I am unsure about the ceiling in the sitting room: Hopefully it can be stripped and look good, or it can be left as is, or painted.
In this photo the entrance is on the right hand, I took the photo standing in front of the window.
We opted for metal stairs as the metal thickness will be thinner than wooden stairs. The sense of volume will have a lighter impact.
The stairs will take several weeks to make by Joel a friend of Francois.
I will include links to the artisans we are working with. If you are planning to build, renovating or restore and need a brilliant dependable team these are the guys to call.
Yann finally "sees" what I have been talking about and is pleased.
I had wanted copper faucets and hardware for the bathroom, but the only thing I found was more than I wanted to pay (4,800 Euros for a shower head and faucets) and Yann "couldn't" see how copper would look good. Though the other day he said, "Oh now I see what you mean! Copper would have been really good.

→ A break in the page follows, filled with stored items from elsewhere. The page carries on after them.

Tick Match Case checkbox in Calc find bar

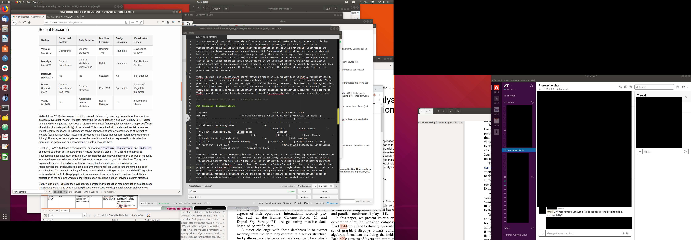tap(130, 215)
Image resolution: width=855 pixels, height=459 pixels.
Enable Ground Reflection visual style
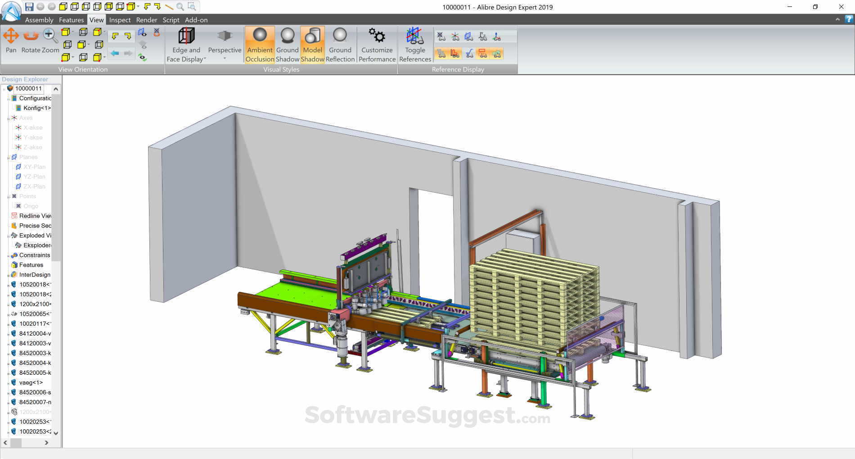[340, 43]
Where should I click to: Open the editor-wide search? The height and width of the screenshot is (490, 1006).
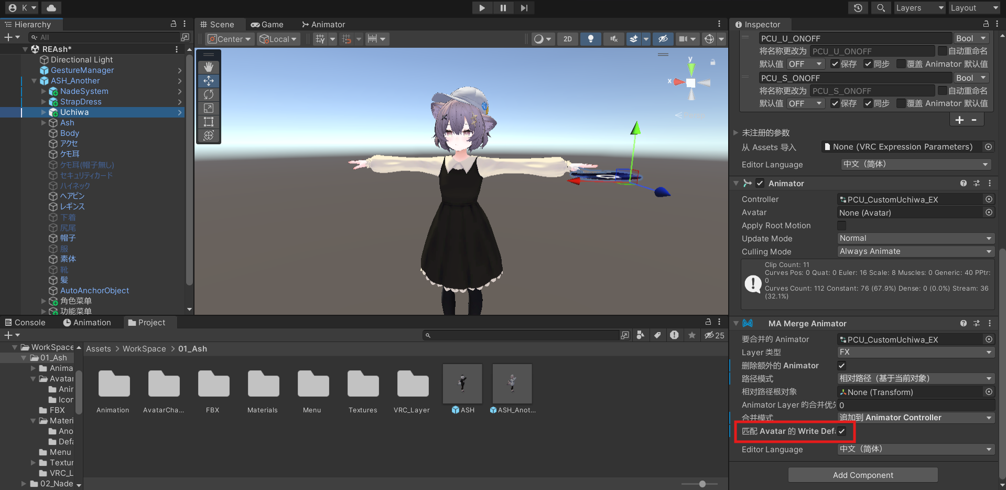tap(881, 8)
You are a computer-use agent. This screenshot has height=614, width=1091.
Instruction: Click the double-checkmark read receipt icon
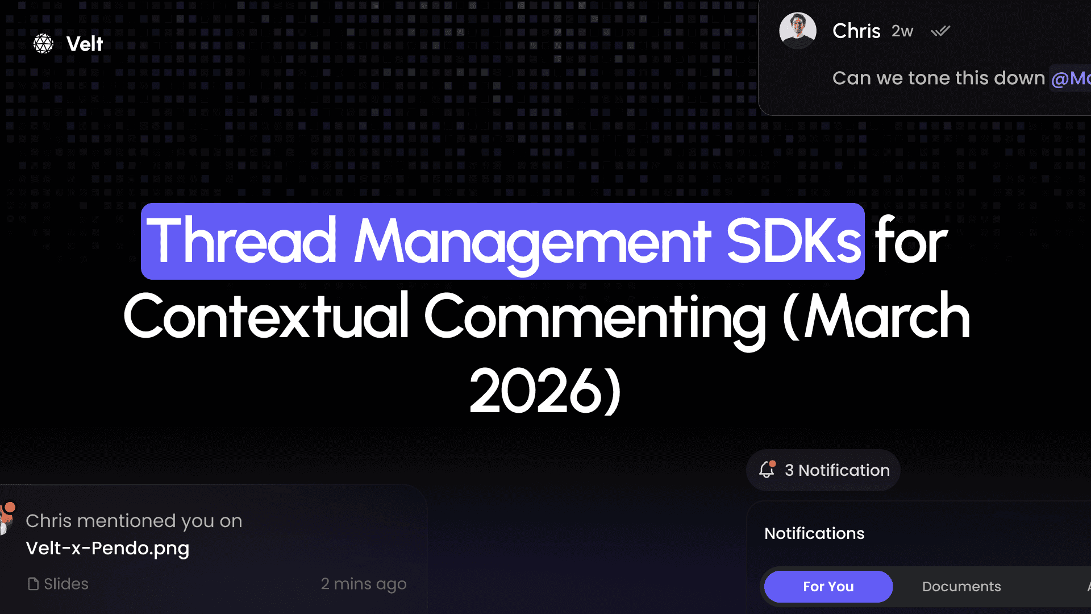(940, 31)
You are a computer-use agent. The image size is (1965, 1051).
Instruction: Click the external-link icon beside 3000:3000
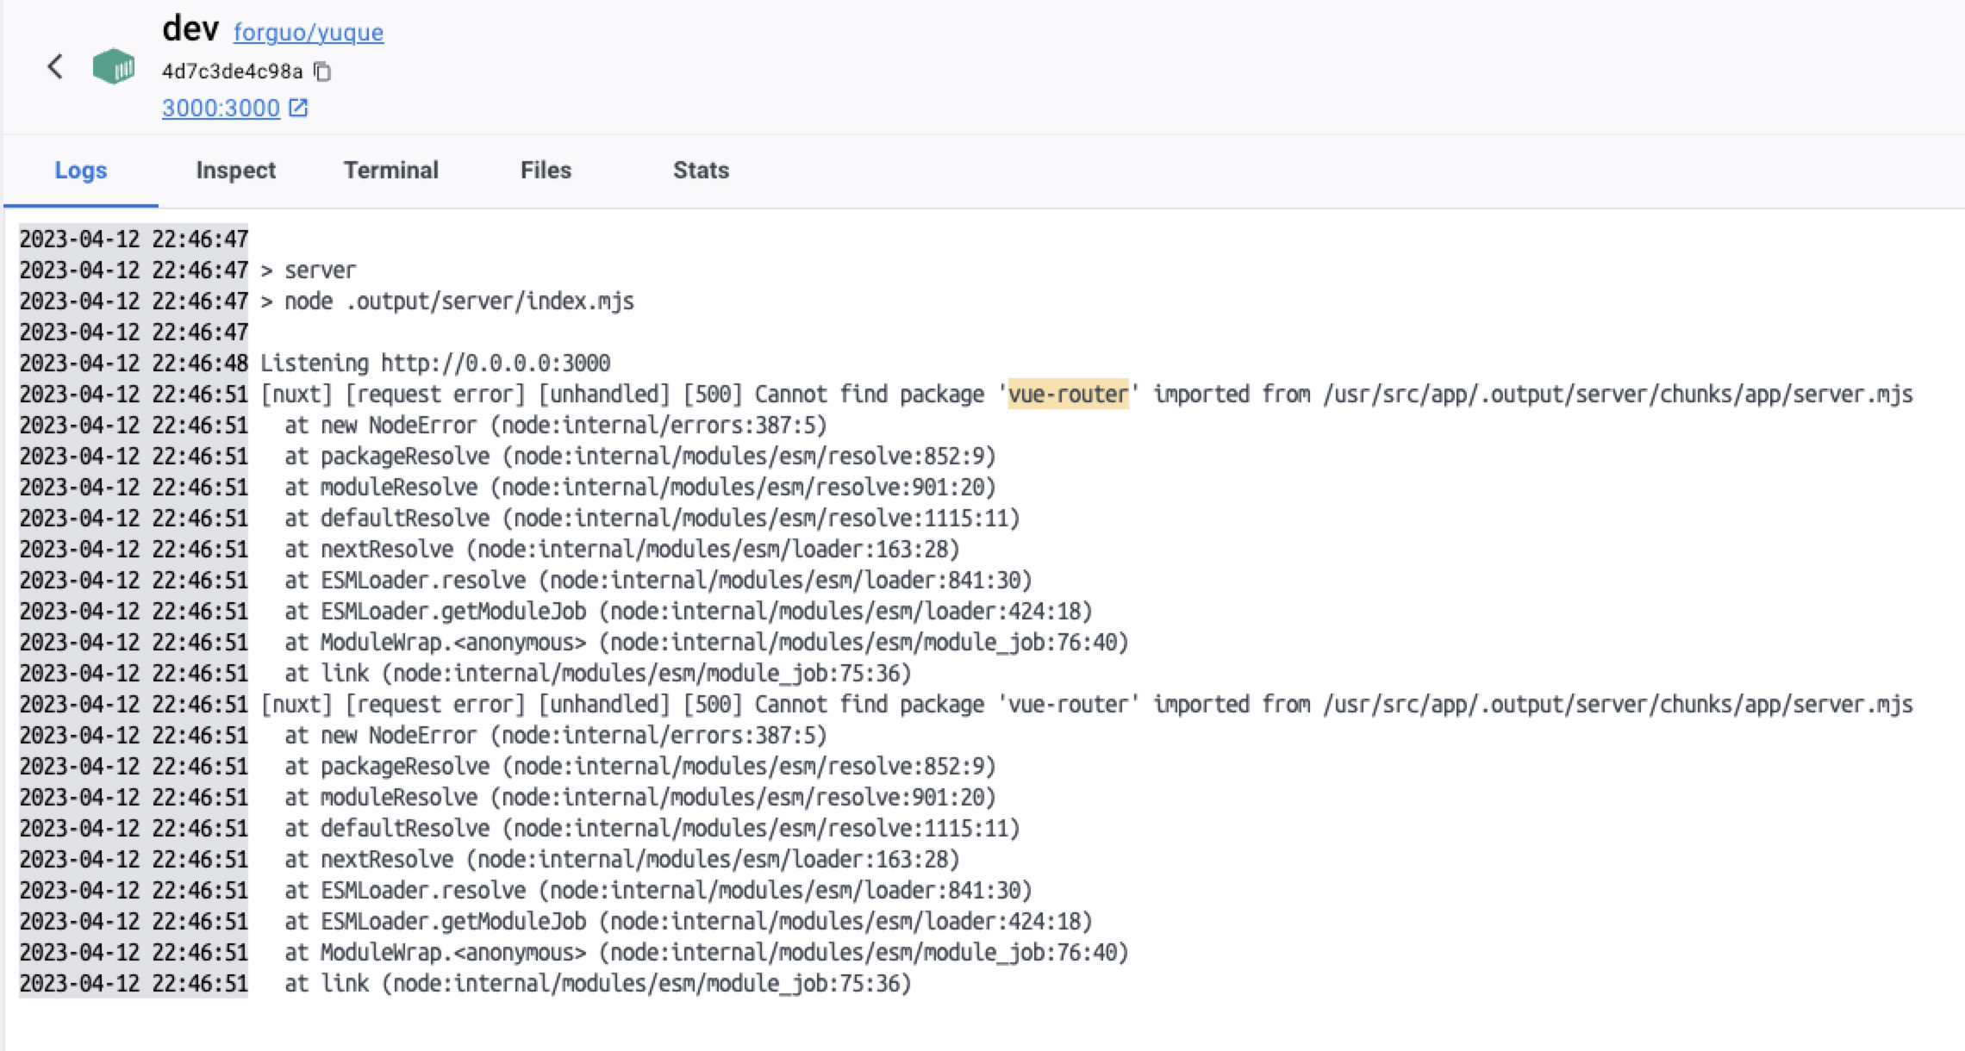pyautogui.click(x=298, y=108)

Why didn't you convince me for it?"
Because I have to convince him on 99 percent of everything.
The kitchen will be where the tubes, cords and wires are.
Small space, big dreams, incredible team!
The stairs will go where the ladder is, though the opposite direction.
Ever time I go up, or down which is worse, I freak out. The memory of the ladder breaking (three years ago while I was wallpapering) and me falling on a concrete floor, shattering my wrist are relived. I cannot wait for the stairs to be in place.
I also look forward of walking out of the apartment not covered in dust.
This is inside the bathroom. On the right is the kitchen door transformed into a window, it looks out over the stairwell and into the second sitting room.
At the opposite end there will be a washer and dryer. I did not want them here, but that is one decision Yann won. I can live with it… I think.
On the right will be the washer and dryer, Yann is standing in front of the sink and on the left will be a shower. The shower wall will be in glass. It is a tight fit, that is why I did not want the washer and dryer in here. Practical Yann won. Space hog Corey lost.
Renee showing Yann how the doors will work.
It is starting to shape up and I can feel summer around the corner.